Different but complementary perspectives on the economics of tackling climate change have recently been presented in The Guardian by two well-known economists. Nobel laureate Joseph Stiglitz dismisses ‘Can we afford it?’ criticisms of the proposed Green New Deal in the USA by arguing both that the USA can afford it and more importantly that it cannot afford not to act. Stiglitz compares the current existential threat posed by climate change with the Japanese attack on Pearl Harbour; no one then asked, ‘Can we afford to fight the war?’. On top of which, a correctly-waged war on climate change would stimulate demand and be good for jobs and the economy. Australia’s own Richard Dennis, in a well-argued and amusing piece, agrees that tackling climate change makes economic sense but also asserts that even if it didn’t it would still be the right thing to do. Highlighting some of the personal and government decisions that ignore any rational economic analysis, Dennis says ‘… what does it say about Australia if we are only willing to save ourselves, and our kids, if we can get a good deal on the price of renewables?.

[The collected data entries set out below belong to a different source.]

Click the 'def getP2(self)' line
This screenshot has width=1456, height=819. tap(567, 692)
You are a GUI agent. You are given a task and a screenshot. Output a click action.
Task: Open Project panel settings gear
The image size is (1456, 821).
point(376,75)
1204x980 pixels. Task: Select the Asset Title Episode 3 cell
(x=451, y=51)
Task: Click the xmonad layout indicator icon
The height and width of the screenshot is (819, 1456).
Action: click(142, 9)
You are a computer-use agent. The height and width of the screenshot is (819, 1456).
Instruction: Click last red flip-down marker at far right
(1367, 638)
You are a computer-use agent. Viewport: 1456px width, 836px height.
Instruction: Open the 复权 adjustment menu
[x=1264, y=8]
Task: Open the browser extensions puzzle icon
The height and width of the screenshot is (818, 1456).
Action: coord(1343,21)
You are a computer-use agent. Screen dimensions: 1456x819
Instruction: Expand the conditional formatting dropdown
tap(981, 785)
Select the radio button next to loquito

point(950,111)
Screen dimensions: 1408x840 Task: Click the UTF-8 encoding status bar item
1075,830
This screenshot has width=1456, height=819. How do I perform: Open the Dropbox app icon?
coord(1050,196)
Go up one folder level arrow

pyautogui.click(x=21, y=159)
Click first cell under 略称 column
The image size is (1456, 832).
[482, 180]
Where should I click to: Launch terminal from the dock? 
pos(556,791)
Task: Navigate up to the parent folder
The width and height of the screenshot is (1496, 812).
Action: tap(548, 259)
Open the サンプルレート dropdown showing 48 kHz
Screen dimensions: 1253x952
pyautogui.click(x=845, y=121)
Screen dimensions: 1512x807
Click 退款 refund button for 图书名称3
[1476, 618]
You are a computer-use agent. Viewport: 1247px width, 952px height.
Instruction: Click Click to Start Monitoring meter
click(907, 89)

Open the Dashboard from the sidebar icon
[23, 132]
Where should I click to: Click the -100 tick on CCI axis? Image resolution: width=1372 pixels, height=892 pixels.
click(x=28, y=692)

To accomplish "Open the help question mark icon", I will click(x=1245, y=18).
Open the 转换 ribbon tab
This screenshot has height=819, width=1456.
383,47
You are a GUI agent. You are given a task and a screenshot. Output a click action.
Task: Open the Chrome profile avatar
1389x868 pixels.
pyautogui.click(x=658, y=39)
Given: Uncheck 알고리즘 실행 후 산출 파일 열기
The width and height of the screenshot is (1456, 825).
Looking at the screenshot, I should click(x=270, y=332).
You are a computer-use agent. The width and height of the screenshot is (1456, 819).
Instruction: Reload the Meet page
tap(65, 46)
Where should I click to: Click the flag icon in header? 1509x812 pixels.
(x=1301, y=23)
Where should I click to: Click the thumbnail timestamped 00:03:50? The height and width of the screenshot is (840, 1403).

Readers will probably be aware of Theresa May’s last minute attempt to bolster her legacy by legislating net zero greenhouse gas emissions for the UK by 2050. Good news? yes; vastly better than Australia? yes; all that’s necessary? far from it. Kevin Anderson, the always blunt, tell-it-as-I-see-it academic, identifies serious problems with May’s commitment: the UK’s continuing investments in fossil fuels, particularly oil and gas and for aviation; reliance on unproven negative emission technologies; proposed use of international carbon credits (like paying a poor person to mourn in your place at a funeral); and overestimating how much of the carbon budget the UK is entitled to take and giving themselves too much time to reach zero. (The government has subsequently clarified in parliament that they don’t intend to use carbon credits.)
And to relax you, why not check out Eagle Cam, the live stream of two White-bellied Sea-Eagles preparing their nest for the breeding season at Sydney Olympic Park.